# Data for this task:
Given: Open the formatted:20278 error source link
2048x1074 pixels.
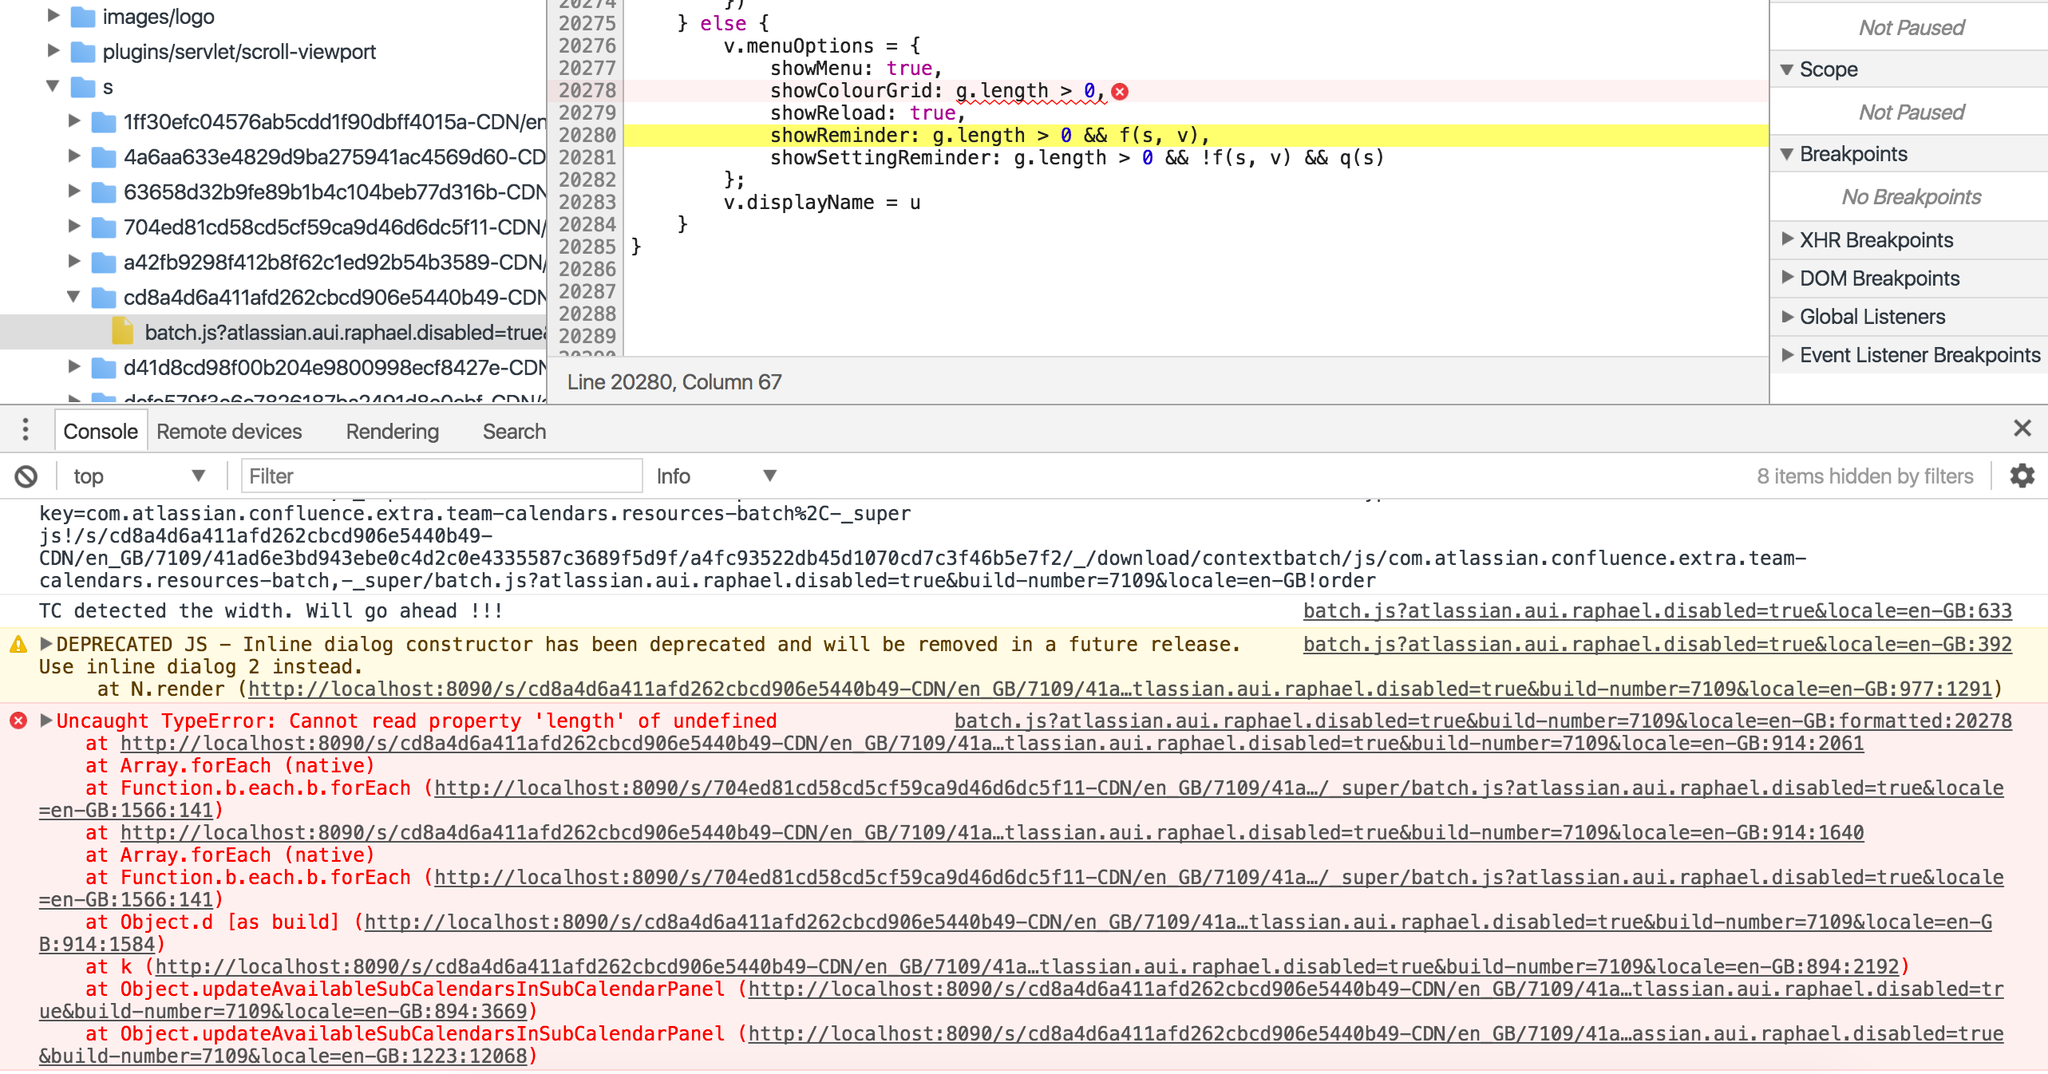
...
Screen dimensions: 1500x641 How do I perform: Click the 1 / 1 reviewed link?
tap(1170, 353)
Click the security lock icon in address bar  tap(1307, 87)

# Exercise brief:
Take from the material above the lines running from the one with "Screen dimensions: 1500x641" through the one with "Click the security", and repeat them exactly, with nothing else.

# Reply to the exercise:
Screen dimensions: 1500x641 How do I perform: Click the 1 / 1 reviewed link?
tap(1170, 353)
Click the security lock icon in address bar  tap(1307, 87)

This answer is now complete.